Obsidian
When a volcano erupts or oozes out lava, it can form several different kinds of rock, such as basalt, Pele’s hair, pumice, or obsidian. Obsidian is what is commonly called “volcanic glass,” and because it comes from molten rock, it’s an igneous rock. It turns to volcanic glass instead of something with a grainy texture because it cools too quickly to form tiny grainy crystals, like you’d find in the rock named marble or the mineral named jasper. It also helps that obsidian contains a lot of silicon, like normal glass does, as that also gets in the way of crystals forming before the lava hardens. Obsidian is almost always black, but sometimes it can be brown instead if it includes the right amount of iron or another metal. You can find it in different parts of solidified lava, but one of the coolest kinds of obsidian is one that’s formed by globs of lava that solidify inside a softer lava rock then are left behind when the soft stuff erodes away.

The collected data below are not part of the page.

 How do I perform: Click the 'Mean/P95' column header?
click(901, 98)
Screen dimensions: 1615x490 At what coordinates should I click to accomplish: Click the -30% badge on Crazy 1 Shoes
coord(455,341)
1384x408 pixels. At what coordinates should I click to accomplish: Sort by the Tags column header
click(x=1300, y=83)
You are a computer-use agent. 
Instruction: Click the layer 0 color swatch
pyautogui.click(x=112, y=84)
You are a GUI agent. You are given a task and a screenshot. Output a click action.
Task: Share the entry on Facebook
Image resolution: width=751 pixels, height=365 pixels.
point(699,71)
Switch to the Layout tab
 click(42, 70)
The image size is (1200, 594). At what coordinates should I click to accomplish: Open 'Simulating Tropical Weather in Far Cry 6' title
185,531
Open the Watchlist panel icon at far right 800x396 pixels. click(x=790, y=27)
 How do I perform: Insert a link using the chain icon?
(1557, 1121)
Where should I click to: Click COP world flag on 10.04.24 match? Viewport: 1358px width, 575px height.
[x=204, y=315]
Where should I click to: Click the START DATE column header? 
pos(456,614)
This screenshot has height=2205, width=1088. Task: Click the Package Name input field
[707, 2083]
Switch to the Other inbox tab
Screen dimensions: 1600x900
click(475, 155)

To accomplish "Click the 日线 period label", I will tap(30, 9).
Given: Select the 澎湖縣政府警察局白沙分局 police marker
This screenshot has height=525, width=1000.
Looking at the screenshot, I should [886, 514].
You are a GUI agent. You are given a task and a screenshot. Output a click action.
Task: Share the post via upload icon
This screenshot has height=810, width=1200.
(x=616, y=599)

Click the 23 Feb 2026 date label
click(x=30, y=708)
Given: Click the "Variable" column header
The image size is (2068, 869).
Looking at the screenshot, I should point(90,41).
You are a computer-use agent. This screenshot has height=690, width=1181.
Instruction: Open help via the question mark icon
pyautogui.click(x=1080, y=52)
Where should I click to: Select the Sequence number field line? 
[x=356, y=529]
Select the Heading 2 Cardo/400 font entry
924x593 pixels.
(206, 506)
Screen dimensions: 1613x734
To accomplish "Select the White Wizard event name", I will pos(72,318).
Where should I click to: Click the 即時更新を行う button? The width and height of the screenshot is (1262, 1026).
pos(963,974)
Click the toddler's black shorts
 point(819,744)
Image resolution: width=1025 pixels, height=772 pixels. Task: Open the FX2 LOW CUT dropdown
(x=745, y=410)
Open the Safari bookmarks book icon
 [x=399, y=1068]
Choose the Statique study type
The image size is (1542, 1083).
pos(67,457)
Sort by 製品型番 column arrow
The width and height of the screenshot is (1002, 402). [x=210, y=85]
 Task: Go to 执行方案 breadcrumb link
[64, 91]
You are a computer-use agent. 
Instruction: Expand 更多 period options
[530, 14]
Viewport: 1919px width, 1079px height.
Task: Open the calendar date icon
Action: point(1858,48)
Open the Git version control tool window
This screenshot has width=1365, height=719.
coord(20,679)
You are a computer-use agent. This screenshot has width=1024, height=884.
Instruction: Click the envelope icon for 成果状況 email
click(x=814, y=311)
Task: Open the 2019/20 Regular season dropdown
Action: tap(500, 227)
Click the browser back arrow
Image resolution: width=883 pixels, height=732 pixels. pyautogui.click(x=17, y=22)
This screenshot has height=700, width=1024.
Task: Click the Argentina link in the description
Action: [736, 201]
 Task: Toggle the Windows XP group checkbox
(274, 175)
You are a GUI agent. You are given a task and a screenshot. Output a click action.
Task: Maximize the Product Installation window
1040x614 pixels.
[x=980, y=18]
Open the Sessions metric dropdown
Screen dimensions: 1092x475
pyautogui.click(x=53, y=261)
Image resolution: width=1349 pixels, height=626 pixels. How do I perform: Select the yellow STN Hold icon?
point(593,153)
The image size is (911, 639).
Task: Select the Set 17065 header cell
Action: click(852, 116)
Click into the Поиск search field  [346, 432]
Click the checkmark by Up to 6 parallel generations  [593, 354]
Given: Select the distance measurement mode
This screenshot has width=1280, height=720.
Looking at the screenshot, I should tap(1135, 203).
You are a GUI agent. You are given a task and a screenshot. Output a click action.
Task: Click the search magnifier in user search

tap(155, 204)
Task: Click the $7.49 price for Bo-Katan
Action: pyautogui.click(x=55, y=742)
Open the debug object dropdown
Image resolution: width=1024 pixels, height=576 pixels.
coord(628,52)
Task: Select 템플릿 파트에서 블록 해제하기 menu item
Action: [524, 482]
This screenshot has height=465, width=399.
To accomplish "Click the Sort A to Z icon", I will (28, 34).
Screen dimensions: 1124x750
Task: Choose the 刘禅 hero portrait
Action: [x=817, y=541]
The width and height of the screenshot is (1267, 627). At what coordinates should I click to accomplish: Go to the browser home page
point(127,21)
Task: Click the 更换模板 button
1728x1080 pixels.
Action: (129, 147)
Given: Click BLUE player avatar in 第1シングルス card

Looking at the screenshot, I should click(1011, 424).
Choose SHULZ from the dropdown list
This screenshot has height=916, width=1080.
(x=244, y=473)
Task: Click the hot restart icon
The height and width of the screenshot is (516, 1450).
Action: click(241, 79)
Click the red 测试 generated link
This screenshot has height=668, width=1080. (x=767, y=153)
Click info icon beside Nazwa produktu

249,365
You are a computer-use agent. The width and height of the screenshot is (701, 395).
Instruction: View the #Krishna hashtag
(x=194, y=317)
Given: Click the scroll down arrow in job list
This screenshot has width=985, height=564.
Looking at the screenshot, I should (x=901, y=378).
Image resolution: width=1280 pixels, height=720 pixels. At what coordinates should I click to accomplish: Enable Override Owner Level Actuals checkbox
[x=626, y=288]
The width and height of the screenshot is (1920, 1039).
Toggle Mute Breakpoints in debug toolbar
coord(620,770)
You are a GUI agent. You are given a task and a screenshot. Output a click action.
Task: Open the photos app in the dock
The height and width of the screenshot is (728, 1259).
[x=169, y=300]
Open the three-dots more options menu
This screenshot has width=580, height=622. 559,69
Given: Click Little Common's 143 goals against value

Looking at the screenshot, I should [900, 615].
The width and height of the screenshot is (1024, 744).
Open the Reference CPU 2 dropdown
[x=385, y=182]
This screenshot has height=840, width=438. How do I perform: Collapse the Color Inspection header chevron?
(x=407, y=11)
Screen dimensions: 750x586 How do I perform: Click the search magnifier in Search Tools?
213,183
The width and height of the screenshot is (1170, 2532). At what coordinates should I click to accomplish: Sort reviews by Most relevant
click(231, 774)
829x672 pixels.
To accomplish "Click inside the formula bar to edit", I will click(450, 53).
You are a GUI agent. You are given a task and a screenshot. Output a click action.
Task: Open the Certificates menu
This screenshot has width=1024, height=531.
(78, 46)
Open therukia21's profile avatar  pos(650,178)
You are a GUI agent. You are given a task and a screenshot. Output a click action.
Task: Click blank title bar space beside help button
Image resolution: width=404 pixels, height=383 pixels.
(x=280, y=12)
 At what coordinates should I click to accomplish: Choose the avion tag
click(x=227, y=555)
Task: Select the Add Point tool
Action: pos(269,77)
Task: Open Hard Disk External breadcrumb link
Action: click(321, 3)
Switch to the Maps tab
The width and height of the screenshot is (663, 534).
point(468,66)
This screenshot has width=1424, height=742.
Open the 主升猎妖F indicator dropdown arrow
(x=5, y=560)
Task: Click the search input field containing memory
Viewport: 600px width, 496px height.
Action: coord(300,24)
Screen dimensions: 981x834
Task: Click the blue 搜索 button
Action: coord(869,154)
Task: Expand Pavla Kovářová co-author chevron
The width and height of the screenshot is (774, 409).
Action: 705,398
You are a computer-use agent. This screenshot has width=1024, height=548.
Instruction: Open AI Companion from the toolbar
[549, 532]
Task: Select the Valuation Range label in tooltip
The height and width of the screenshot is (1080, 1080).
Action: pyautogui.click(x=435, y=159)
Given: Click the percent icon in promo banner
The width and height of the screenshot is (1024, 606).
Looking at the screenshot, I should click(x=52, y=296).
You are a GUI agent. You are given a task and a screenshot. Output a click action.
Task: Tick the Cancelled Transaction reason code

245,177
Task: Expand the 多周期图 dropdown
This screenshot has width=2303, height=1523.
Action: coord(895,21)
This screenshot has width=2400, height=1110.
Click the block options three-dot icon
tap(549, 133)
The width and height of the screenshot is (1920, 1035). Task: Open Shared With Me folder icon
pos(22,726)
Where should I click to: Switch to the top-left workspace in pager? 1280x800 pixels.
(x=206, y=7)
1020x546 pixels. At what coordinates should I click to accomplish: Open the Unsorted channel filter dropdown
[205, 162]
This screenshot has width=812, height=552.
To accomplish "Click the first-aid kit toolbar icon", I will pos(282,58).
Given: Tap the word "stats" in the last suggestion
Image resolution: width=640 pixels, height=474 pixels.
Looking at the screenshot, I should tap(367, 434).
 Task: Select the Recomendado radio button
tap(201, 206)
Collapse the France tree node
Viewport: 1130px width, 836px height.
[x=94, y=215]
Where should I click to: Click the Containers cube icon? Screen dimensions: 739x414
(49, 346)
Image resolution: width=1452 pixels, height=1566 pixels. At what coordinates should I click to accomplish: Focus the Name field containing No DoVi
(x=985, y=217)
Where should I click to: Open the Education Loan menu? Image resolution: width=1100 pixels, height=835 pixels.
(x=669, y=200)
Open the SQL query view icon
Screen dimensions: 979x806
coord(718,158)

These solidified globs have a sad name though, as they’re called Apache tears, named after the tears that Native American families cried when many members of the Apache tribe died in a fight with U.S. government troops in the 1800s. On a more positive note, another cool type of obsidian is called snowflake obsidian because it includes lots of tiny crystals of a silicon mineral called cristobalite, which although they can only form at very high temperatures, when they do, they look like snowflakes!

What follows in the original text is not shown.